Let \(\mu \) be a positive Borel measure on the interval [0,1). Suppose \({\mathcal {H}}_\mu \) is the Hankel matrix \((\mu _{n,k})_{n,k\ge 0}\) with entries \(\mu _{n,k}=\mu _{n+k}\), where \(\mu _n=\int _{[0,1)}t^nd\mu (t)\). The matrix formally induces the operator \({\mathcal {H}}_\mu (f)(z)=\sum _{n=0}^{\infty }\big (\sum _{k=0}^{\infty }\mu _{n,k}a_k\big )z^n,\) which has been widely studied in Bao and Wulan (J Math Anal Appl 409:228–235, 2014), Chatzifountas et al. (J Math Anal Appl 413:154–168, 2014), Galanopoulos and Peláez (Stud Math 200:201–220, 2010) and Girela and Merchán (Banach J Math Anal 12:374-398, 2018). In this paper, we define the Derivative-Hilbert operator as

We mainly characterize the measures \(\mu \) for which \(\mathcal {DH}_{\mu }\) is a bounded (resp., compact) operator on the Bloch space \({\mathscr {B}}\). We also characterize those measures \(\mu \) for which \(\mathcal {DH}_{\mu }\) is a bounded (resp., compact) operator from the Bloch space \({\mathscr {B}}\) into the Bergman space \(A^p\), \(1\le p<\infty \).

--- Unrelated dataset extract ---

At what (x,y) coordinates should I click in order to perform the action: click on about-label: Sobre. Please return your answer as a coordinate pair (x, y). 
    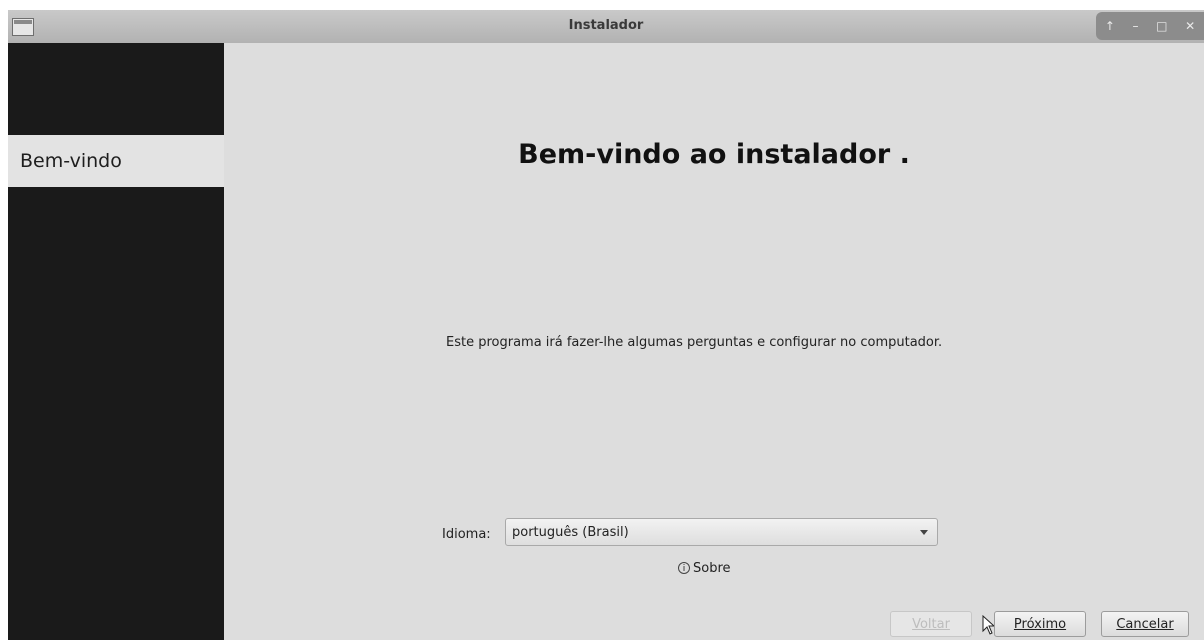
    Looking at the image, I should click on (712, 568).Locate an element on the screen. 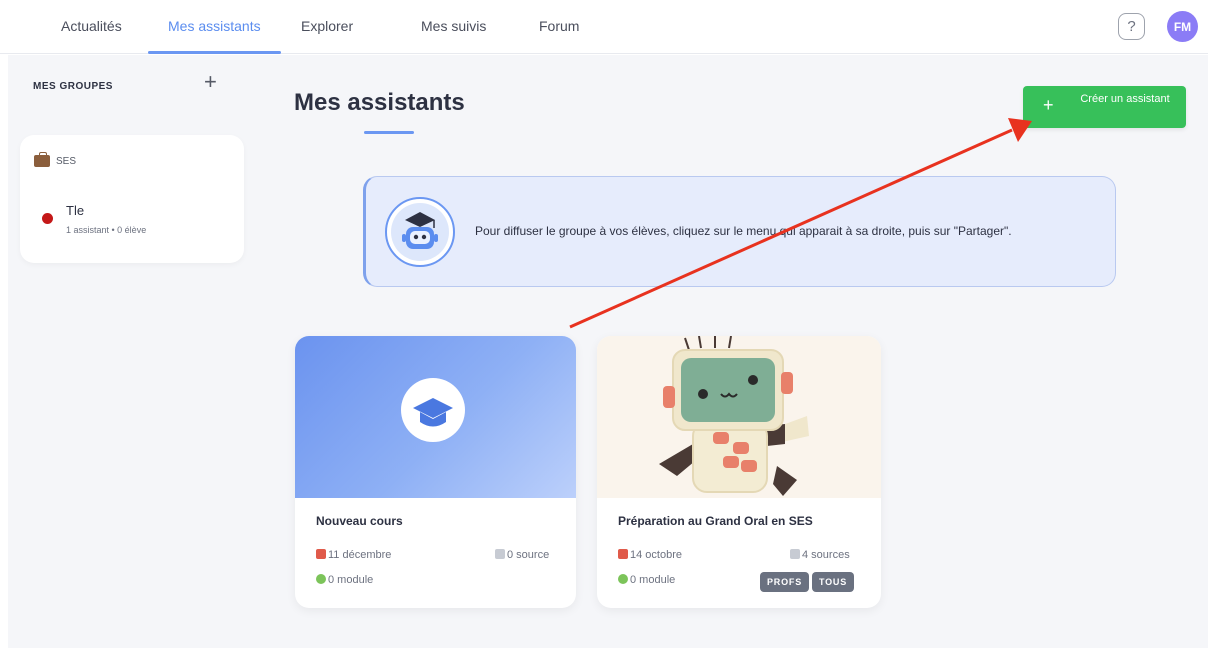  tab-explorer: Explorer is located at coordinates (327, 26).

令\(\mu \)是区间 [0,1) 上的正 Borel 测度。假设\({\mathcal {H}}_\mu \)是 Hankel 矩阵\((\mu _{n,k})_{n,k\ge 0}\)与条目\(\mu _{ n,k}=\mu _{n+k}\)，其中\(\mu _n=\int _{[0,1)}t^nd\mu (t)\)。矩阵形式上归纳了算子\({\mathcal {H}}_\mu (f)(z)=\sum _{n=0}^{\infty }\big (\sum _{k=0}^ {\infty }\mu _{n,k}a_k\big )z^n,\)已在 Bao 和 Wulan (J Math Anal Appl 409:228–235, 2014)、Chatzifuntas 等人中得到广泛研究。(J Math Anal Appl 413:154–168, 2014)、Galanopoulos 和 Peláez (Stud Math 200:201–220, 2010) 以及 Girela 和 Merchán (Banach J Math Anal 12:374-398, 2018)。在本文中，我们将 Derivative-Hilbert 算子定义为

我们主要表征措施\（\亩\）为其\（\ mathcal {DH} _ {\亩} \）是一个有界（相应的，紧凑的）上的布洛赫空间算子\（{\ mathscr {B}} \)。我们还描述了那些度量\(\mu \)，其中\(\mathcal {DH}_{\mu }\)是来自 Bloch 空间\({\mathscr {B}} \)进入伯格曼空间\(A^p\)，\(1\le p<\infty \)。